平凡な日々


〜お届けモノを届けましょう・小話〜








柳生視点










まるで嵐が去った後のような静けさの中、テニスコートでは幸村くんの声が響いた









何ボサッとしてるの?まさかこのまま練習しないつもりじゃないよね










その声に皆さん一斉にコートの中でそれぞれ練習を始める。

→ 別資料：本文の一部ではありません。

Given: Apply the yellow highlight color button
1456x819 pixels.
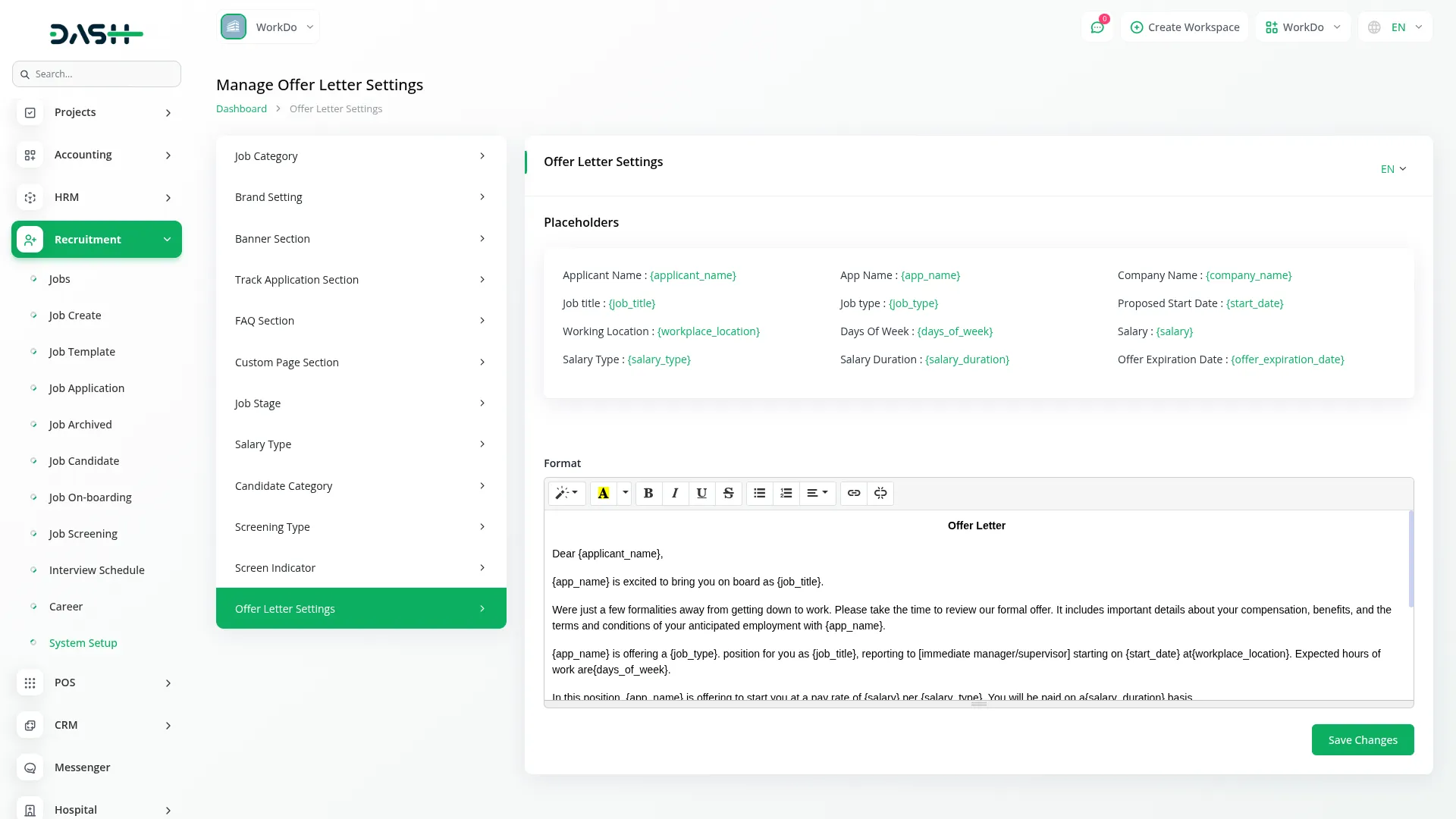Looking at the screenshot, I should point(604,493).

もちろん私もその中の1人なんですが

しかし、レギュラー陣は先ほどまでいらしたご兄妹の話で盛り上がっているようでなかなか練習再開という感じではなく








実際練習を再開させたのは平部員の方だけだった











「あの女、マジむかつくッス!!」











隣のコートから切原くんの声が聞こえてきた。その声はあきらかに不満いっぱいと言った声で

丸井くんやジャッカルくんはそんな切原君を呆れた様子で見ているようだった









「いや、あれはお前が悪いだろぃ」







「あぁ。言ってよいことと悪いことがあるだろ」











丸井君とジャッカル君の言うとおり

女性にあのようなことを言うなんて失礼すぎます。
紳士としては許すまじき行為ですよ、切原君









それにしても、








「仁王君は先ほどから楽しそうですね」





「そうかのぉ?」





「えぇ、顔が笑ってますよ」










それも嫌な笑いかたですがね、という言葉は飲み込む










普段、人には無関心な仁王君がここまであの兄妹に興味を持つとは思ってもみなかった

いや、あの兄妹というよりは仁王君はあの妹のさんの方に興味があるように思われるのは私の思い違いではないでしょう












「でも、今まで氷帝にはマネージャーはいなかっただろぃ?」







「あぁ。はつい最近、マネージャーになったばかりだ」












先ほどそれぞれテニスコートで練習し始めたばっかりなのに、レギュラー陣は一つのコートに集まってくる

なんだかんだ言いつつ先ほど練習再開と言った張本人の幸村君も話の輪に入ってきていた











「何、柳生。
なんか文句でもある?






「・・・いえ」








文句なんてないので、そんな素敵な笑顔で微笑んでくるのは止めて下さい。そして、私声に出してませんよね?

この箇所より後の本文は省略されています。